We synthesized a novel amphiphilic alternating copolymer brush (AACPB), poly{maleimide-g-poly[10-(cholesteryloxycarbonyl) decyl methacrylate]}-alt-(styrene-g-poly(ethylene oxide)) (P (MI-g-PCholMA)-alt-(St-g-PEO)), by copolymerization of maleimide-terminated poly[10-(cholesteryloxycarbonyl)decyl methacrylate] (MI-PCholMA) and styrene-terminated poly(ethylene oxide) (St-PEO). The thermal properties of the polymer brushes were investigated by thermogravimetric analysis and differential scanning calorimetry. After solvent and thermal annealing, the AACPB self-assembles into a hierarchically ordered nanostructure. One is the microphase-separated lamellar nanostructure with a 9.66 run scale.

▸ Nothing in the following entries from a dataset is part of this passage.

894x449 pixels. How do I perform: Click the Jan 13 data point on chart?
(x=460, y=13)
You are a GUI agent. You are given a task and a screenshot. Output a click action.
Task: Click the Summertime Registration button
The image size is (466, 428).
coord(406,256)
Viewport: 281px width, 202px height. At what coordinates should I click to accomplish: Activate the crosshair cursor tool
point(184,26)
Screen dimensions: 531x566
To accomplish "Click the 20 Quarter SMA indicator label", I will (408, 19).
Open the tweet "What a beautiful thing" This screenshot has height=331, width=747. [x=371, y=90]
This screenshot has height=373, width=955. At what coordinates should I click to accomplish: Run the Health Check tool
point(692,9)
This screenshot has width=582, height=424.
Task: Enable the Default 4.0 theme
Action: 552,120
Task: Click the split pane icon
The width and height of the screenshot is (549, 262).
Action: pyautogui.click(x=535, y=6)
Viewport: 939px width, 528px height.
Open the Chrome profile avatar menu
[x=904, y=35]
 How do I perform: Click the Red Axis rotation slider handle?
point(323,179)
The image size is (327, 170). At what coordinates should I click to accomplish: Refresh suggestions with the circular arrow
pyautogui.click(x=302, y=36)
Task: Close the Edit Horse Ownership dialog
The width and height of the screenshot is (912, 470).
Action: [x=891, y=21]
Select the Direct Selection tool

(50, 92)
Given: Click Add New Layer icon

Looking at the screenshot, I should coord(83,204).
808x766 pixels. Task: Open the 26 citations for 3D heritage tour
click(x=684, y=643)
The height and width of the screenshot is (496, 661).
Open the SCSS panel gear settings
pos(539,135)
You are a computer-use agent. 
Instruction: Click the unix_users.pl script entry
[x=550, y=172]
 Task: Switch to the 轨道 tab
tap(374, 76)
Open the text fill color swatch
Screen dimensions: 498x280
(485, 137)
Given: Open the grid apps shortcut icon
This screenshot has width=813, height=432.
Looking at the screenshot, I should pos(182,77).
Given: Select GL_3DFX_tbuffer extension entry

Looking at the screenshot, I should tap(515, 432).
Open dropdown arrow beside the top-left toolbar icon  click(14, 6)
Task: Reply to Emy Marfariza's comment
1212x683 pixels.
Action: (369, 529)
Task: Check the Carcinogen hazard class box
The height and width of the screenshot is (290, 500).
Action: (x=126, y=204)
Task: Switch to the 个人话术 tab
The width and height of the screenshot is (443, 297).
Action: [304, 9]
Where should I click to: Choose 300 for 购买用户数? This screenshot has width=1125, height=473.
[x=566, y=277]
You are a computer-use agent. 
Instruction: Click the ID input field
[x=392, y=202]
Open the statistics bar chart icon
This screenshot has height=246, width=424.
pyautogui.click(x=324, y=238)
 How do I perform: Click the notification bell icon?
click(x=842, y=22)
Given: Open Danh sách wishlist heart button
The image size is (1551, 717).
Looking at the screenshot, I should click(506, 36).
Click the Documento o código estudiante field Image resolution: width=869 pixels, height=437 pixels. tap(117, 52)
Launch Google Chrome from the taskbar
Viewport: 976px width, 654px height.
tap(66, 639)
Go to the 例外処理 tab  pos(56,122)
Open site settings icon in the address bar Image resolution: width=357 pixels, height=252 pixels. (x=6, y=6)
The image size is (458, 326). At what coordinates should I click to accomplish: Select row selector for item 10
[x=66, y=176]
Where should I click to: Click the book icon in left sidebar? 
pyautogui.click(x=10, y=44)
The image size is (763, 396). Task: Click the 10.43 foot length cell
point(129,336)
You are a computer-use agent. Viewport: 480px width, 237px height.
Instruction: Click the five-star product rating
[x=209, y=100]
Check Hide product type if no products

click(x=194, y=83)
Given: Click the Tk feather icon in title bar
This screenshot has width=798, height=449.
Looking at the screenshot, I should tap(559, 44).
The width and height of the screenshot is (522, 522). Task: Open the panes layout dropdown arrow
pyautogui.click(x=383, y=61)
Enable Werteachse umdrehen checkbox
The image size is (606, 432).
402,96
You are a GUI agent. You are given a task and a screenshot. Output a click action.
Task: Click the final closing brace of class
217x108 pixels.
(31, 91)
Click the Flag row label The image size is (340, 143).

The other is the cholesteryl double-layer smectic A phase (SmA(d)) with a 5.46 nm scale. The order-disorder transition of the AACPB is associated with the SmA(d)-isotropic transition. It is the first report on the microphase separation of AACPBs. We can construct ordered nanostructures with a sub -10 nm length scale with AACPBs. After the doping of 0.2 equiv of LiCF3SO3, the d-spacing of the lamellar structure formed by the PCholMA(8)-alt-PEO23/LiCF3SO3 complex increases because the interaction between Li+ and oxygen atom makes the PEO chains more stretched. Such a structure offers lithium salt-doped PEO nanochannels which can act as pathways for the transport of lithium ion.